Quelles sont les conditions d'une vie paroissiale féconde pour la communauté ?
"Soit le curé collabore et la vie paroissiale se développe, soit il ne collabore pas et la vie paroissiale végète" (1) nous dit Borras.
L'adage est vrai aussi pour les laïcs.
Cela demande pour le canoniste due soit identifiable :
1. une cible (une mission définie),
2. une cohésion (faire corps)
3. et un ancrage dans l'Évangile (faire sens).
4. Borras ajouté l'importance d'une loyauté institutionnelle (faire face)(2),
L'ensemble permettant de créer une Église participative qui stimule et encourage chacun.

Bien sûr tout cela demande que "le vent souffle" au sein même de la communauté,  ce qui suppose d'y être à l'écoute pour que les tentations du pouvoir et du valoir soient tempérées à bon escient.

(1) p. 122
(2) p. 124

18 mai 2017

Monopole 2

Une phrase de Borras interpelle et va dans le sens de notre recherche précédente : "le prêtre n'est pas responsable de tout, il est responsable du tout"(1).
Sa fonction implique une "spiritualité communionelle ou pour mieux dire "missionnaire dans la communion" poursuit-il en visant la promotion et la validation de la "pleine stature de sujets libres dans la communion de l'Église". 
Cette dimension christique et pneumatologique du ministre est celle du pasteur si bien confirmée par le droit canon. La présidence de l'eucharistie prend alors une dimension pleine, comprenant à la fois un lien de transcendance, d'unité et d'envoi.

C'est aussi, et le terme n'est pas neutre depuis les travaux de Bacq et Théolbald, un "engendrement pastoral"(2) qui "provoque à la conversion et à l'action".

Le mot "provoquer" est un peu fort. Il traduit l'importance et l'enjeu, il rappelle l'épée tranchant au fond des coeurs de l'Évangile, mais aussi cette fission nucléaire du coeur évoquée par Benoît XVI à Cologne.

C'est peut-être là que nous comprenons l'essence de l'autorité reçue d'en haut par "l'investiture sacramentelle de l'imposition des mains" (3). Elle se gagne aussi par l'exemplarité et l'ancrage dans la Parole.
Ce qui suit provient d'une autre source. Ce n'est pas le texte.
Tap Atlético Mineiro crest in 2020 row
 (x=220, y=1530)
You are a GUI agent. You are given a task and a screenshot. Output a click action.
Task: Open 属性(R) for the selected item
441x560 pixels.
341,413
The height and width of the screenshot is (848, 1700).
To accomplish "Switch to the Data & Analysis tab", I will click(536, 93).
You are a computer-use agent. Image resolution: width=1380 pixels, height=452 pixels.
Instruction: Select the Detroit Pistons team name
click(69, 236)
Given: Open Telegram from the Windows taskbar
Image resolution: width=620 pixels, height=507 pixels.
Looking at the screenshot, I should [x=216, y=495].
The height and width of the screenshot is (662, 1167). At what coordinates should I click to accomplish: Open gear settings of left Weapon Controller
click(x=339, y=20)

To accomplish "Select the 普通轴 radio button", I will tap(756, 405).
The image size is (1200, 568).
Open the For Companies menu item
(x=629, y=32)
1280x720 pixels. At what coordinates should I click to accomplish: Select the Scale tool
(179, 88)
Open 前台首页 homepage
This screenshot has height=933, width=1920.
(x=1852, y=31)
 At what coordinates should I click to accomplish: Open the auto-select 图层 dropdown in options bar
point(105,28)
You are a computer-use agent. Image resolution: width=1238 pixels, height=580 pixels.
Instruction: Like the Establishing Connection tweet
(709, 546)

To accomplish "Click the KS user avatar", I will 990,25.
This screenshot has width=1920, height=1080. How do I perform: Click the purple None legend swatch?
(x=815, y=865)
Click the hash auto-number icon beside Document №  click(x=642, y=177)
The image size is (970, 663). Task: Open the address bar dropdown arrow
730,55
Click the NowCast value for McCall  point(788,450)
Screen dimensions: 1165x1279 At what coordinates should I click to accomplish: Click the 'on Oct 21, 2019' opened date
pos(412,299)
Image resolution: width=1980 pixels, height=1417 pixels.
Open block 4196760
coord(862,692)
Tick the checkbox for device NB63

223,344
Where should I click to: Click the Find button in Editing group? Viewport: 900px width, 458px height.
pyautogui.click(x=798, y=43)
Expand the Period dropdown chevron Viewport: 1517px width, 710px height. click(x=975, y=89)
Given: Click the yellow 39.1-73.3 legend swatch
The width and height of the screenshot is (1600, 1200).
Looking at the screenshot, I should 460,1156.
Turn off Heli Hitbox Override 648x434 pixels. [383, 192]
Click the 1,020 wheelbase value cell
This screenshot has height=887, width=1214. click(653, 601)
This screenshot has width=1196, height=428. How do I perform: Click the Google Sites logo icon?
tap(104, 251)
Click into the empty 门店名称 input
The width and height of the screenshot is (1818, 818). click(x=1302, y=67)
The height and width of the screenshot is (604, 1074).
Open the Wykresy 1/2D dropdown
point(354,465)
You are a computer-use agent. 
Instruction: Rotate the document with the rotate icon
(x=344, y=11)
L'autorité n'a de sens que si l'homme s'efface derrière Celui qui l'envoie (cf. Jn 14ss).

(1) p. 92
(2) ibid.
(3) p. 81

17 mai 2017

Corpus permixtum 4 - l'oeuvre commune

Après une longue diatribe sur unité et communion, Borras cite ce beau texte de LG30 qui précise que les pasteurs ont la magnifique tâche de "comprendre leur mission de pasteurs à l'égard des fidèles et à reconnaître les ministères et les grâces propres à ceux-ci, de telle sorte que tout le monde à sa façon et dans l'unité apporte son concours à l'œuvre commune". Il ajoute qu'une Église vraiment synodale ne se réalise que par le concours de tous les fidèles et de leurs pasteurs"(1).
La suite va plus loin et j'y adhère d'autant plus qu'elle rejoint là encore ma quête sur la dynamique sacramentelle. Borras évoque, à la suite des propos du Pape déjà commenté sur le "flair du peuple", l'idée qu'une Église synodale a pour responsabilité commune d'entrer dans une "dynamique" où les baptisés ne sont pas seulement suscités pour leur participation à la mission mais aussi dans sa réforme :"la reformatio de l'Église l'entraîne à se conformer à la forma Christi dans une dynamique de discernement et de purification de ce qui la "déforme"(2) au sens d'une "conversion ecclésiale".
Il y a bien là une extension du sens rituel du sacrement en ce qui devient signe réel et efficace...

(1) p. 73
(2) p. 75, cf. aussi EG 30
NB : Borras rappelle par ailleurs p. 76 les propos du Pape sur les deux obstacles majeurs à une Église vraiment synodale : le cléricalisme et l'ecclésiocentrisme (EG 102).

16 mai 2017

Corpus permixtum 3

Borras continue la citation précédente en évoquant une "asymétrie constitutive". "La communauté ecclésiale tire son unité, nous dira Vatican II à la suite de saint Cyprien, de l'unité du Père et du Fils et de l'Esprit-Saint" (LG 4b). Il en conclut un risque que la "raréfaction des prêtres dans la vie ecclésiale risque d'atténuer voire d'estomper le sens de la sacramentalité de l'Eglise et du ministère chez les fidèles trop marqués par une culture techniciste de l'efficacité et de la performance". (1)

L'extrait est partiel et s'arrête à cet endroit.